Page –
· · · · · · ·

On May 10, 2001, the Company received a subpoena duces tecum from the Securities
and Exchange Commission requesting various documents relating to, among other
things, the change in control of the Company that occurred during November 1999;
any solicitations that may have been made without a written proxy statement or a
filing; the purchase of the Company's common stock by certain shareholders; the
accuracy of the Company's financial statements; information about the Company's
accounting procedures and controls; documents about its subsidiaries; and other
information about consulting agreements, communications with certain
individuals, employment of its officers, and other company matters. The Company
has complied with the subpoena.

· · · · · · ·

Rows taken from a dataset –

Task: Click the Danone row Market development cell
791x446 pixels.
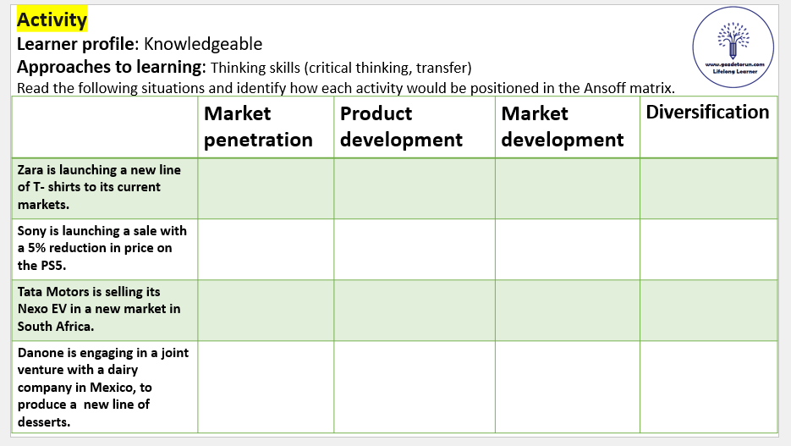Action: tap(567, 386)
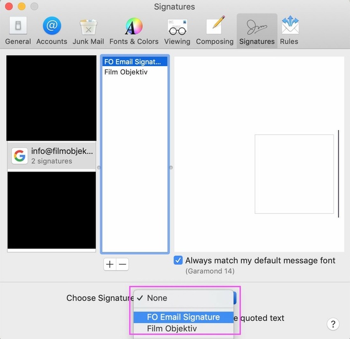
Task: Close the Signatures window with red button
Action: pyautogui.click(x=9, y=7)

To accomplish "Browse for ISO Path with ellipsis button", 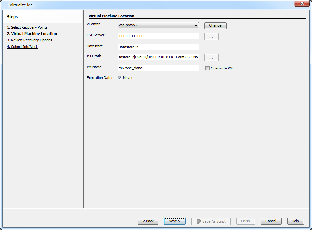I will (211, 58).
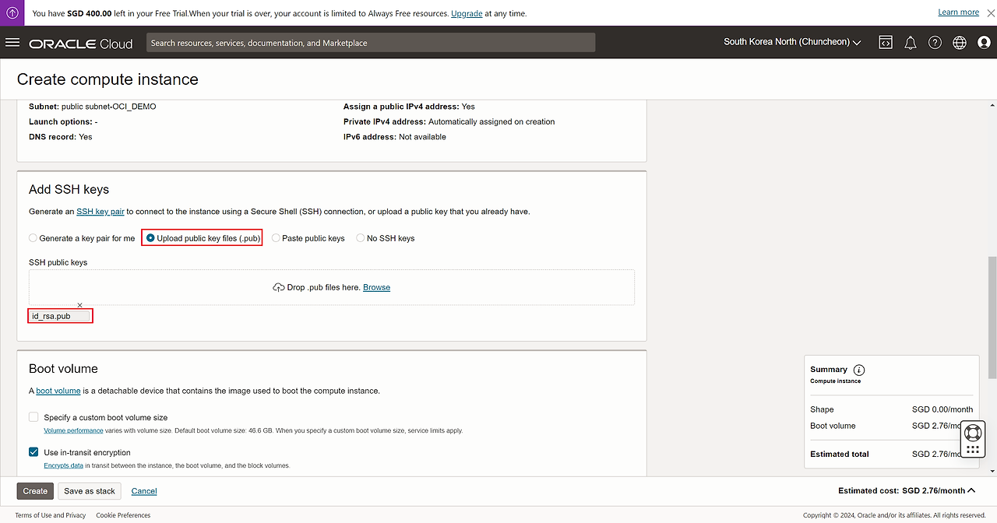Click the purple upgrade arrow icon
This screenshot has height=523, width=997.
tap(12, 13)
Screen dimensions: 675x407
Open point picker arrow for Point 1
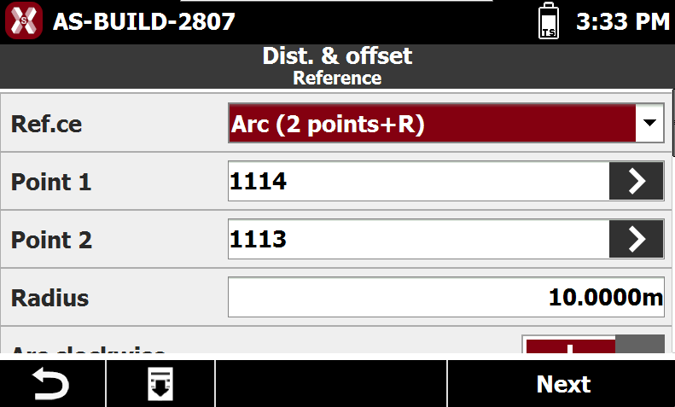637,181
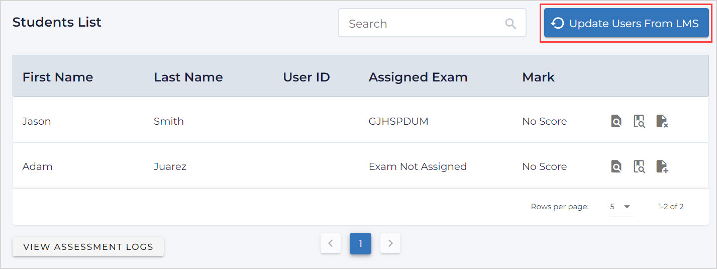Click the refresh icon on the Update Users button
Screen dimensions: 717x269
click(557, 23)
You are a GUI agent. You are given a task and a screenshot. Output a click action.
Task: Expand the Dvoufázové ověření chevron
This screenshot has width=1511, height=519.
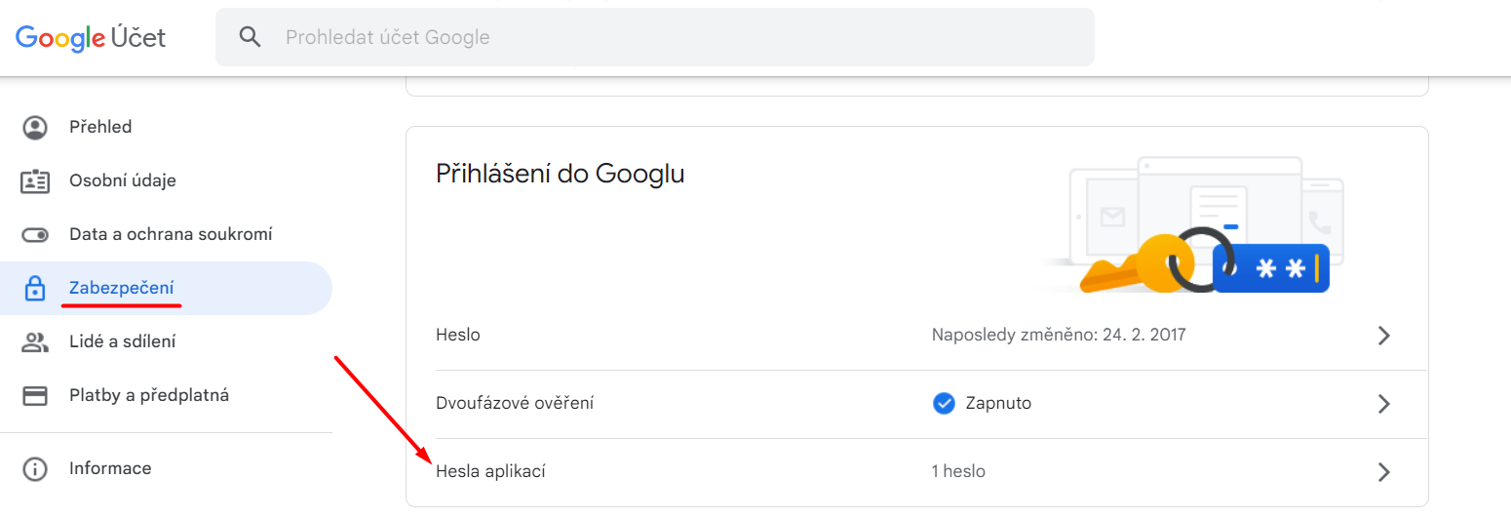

· · · · · · ·

To-do list –
1. According to the subpoena passage, on what date did the Company receive the subpoena duces tecum from the Securities and Exchange Commission?
2. Rewrite the entries starting at the line that contains "Screen dimensions: 675x407" and ending at the last line of the entries, changing "screenshot" to "screen capture" and leaving everything else as it is. Omit the pictures from your answer.

Expected outputs –
1. May 10, 2001.

2.
Screen dimensions: 675x407
Open point picker arrow for Point 1
637,181
Click the refresh icon on the Update Users button
Screen dimensions: 717x269
click(557, 23)
You are a GUI agent. You are given a task and a screen capture. Output a click action.
Task: Expand the Dvoufázové ověření chevron
This screen capture has width=1511, height=519.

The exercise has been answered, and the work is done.